Document text:
>>>>

TimeRecipe: A Time-Series Forecasting Recipe via Benchmarking Module Level Effectiveness¶

Conference: ICLR 2026
OpenReview: https://openreview.net/forum?id=CsoR8ztROC
Code: https://github.com/AdityaLab/TimeRecipe
Area: Time-Series Forecasting / Benchmarking / AutoML
Keywords: Time-series forecasting, module-level benchmark, canonical architecture, design space search, training-free model selection

TL;DR¶

The authors decompose modern time-series forecasting models into a five-component "Canonical Architecture" (pre-processing, embedding, feed-forward modeling, projection, and post-processing). By conducting over 10,000 experiments to systematically evaluate the effectiveness of each design at a modular granularity across different data/tasks, they found that combinations obtained through exhaustive design space search outperform existing SOTA models in over 90% of scenarios. Based on these findings, they trained a training-free LightGBM toolkit that directly recommends architecture configurations according to data characteristics.

Background & Motivation¶

Background: Deep learning for time-series forecasting is flourishing, with Transformer-based (Informer, PatchTST, iTransformer), MLP-based (DLinear, FITS, TimeMixer), and various modules like sequence decomposition and instance normalization emerging constantly. However, as these methods stack modules end-to-end, the community continues to debate "which component is useful under what conditions."

<<<<

Information provided:
>>>>

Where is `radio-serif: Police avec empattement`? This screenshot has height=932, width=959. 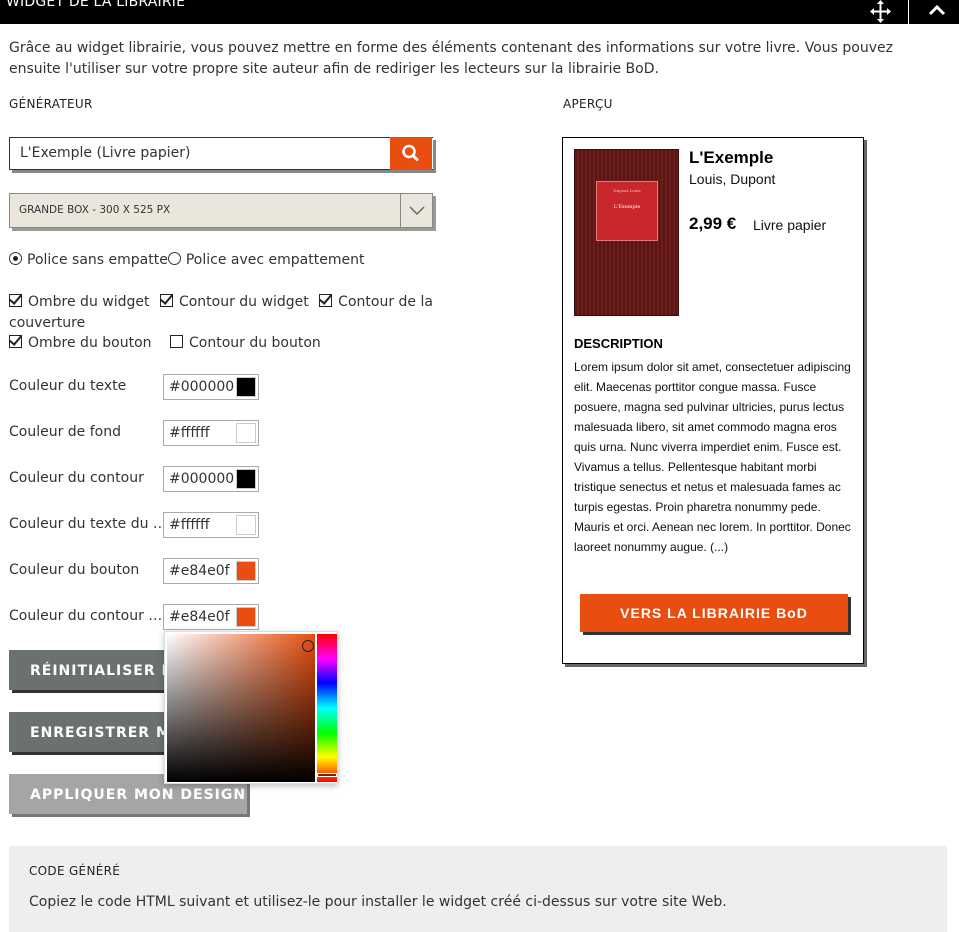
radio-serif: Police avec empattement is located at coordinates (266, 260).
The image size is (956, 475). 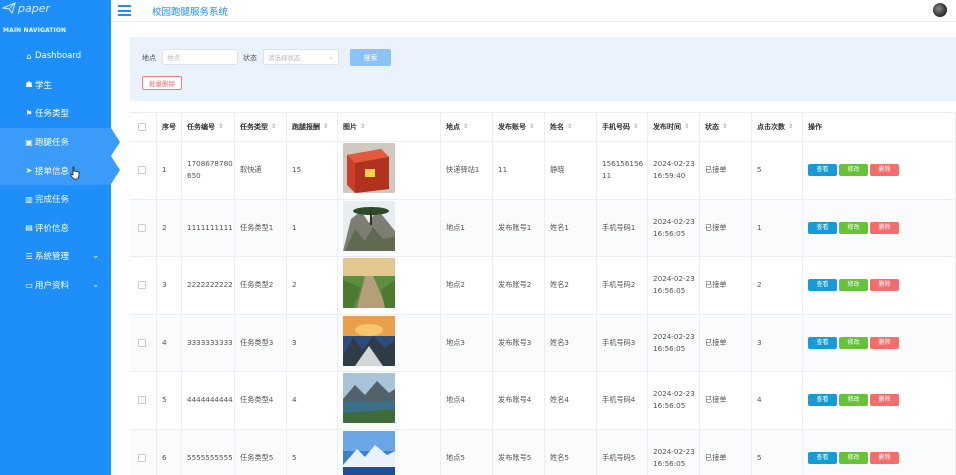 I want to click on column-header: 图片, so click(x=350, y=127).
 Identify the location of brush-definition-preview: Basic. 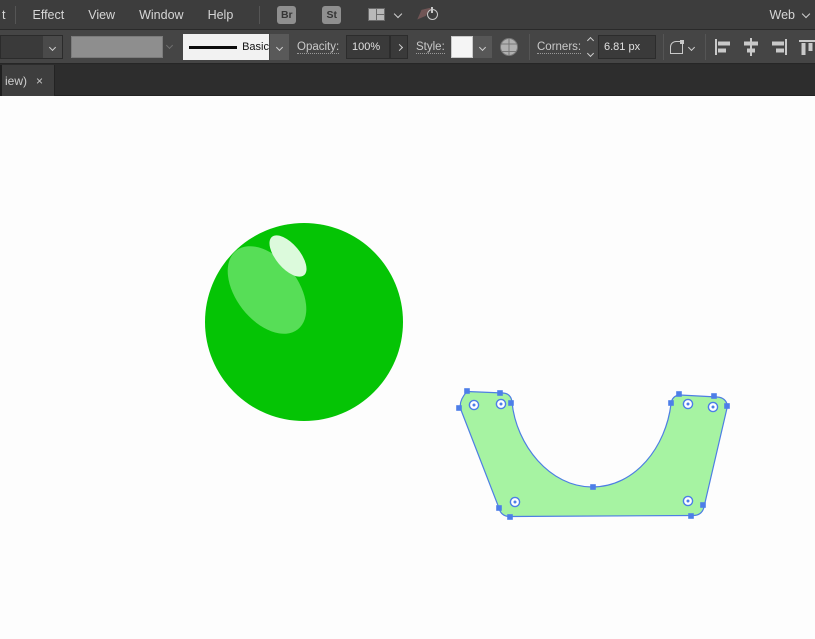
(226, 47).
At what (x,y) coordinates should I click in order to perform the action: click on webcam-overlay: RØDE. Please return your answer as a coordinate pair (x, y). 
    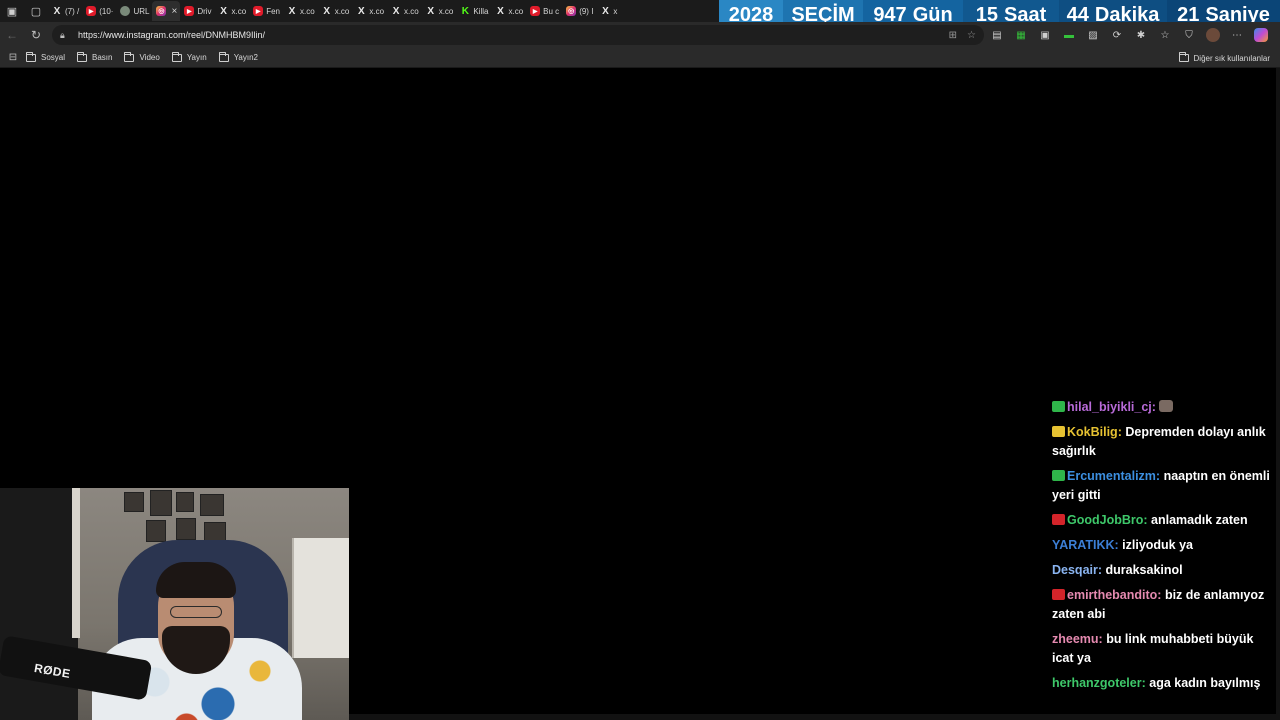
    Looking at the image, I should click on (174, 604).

<<<<
>>>>

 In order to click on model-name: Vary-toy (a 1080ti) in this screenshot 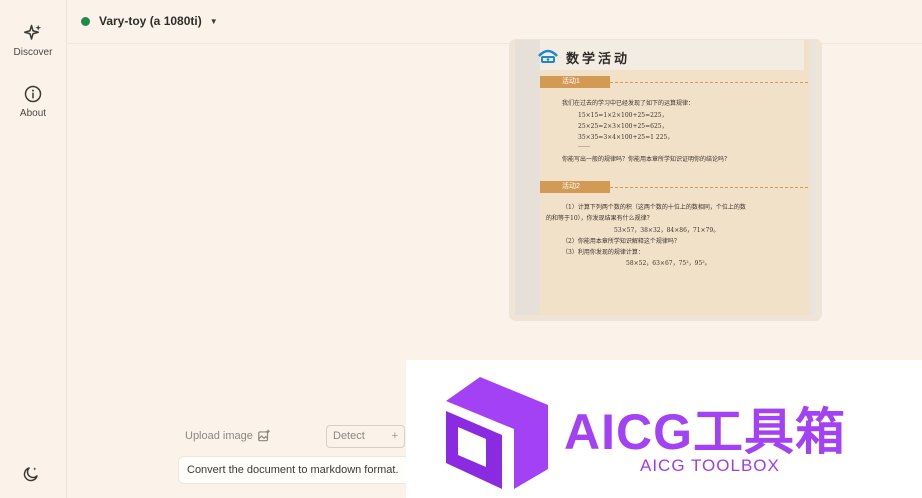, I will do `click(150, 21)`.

<<<<

Actions to take:
1) Rewrite the TimeRecipe page's paragraph that begins "The authors decompose modern time-series forecasting models" as a short bulleted list that keeps its main facts.
2) Retype the part of the TimeRecipe page starting with "The authors decompose" and going on through "to data characteristics.".
The records play no part in this work.

Results for the exercise:
1)
- The authors break modern time-series forecasting models into a five-part "Canonical Architecture": pre-processing, embedding, feed-forward modeling, projection, and post-processing.
- They ran over 10,000 experiments to test how well each design works, module by module, across different data and tasks.
- Combinations found through exhaustive design space search beat existing SOTA models in over 90% of scenarios.
- From these findings they trained a training-free LightGBM toolkit that recommends architecture setups directly from data characteristics.

2)
The authors decompose modern time-series forecasting models into a five-component "Canonical Architecture" (pre-processing, embedding, feed-forward modeling, projection, and post-processing). By conducting over 10,000 experiments to systematically evaluate the effectiveness of each design at a modular granularity across different data/tasks, they found that combinations obtained through exhaustive design space search outperform existing SOTA models in over 90% of scenarios. Based on these findings, they trained a training-free LightGBM toolkit that directly recommends architecture configurations according to data characteristics.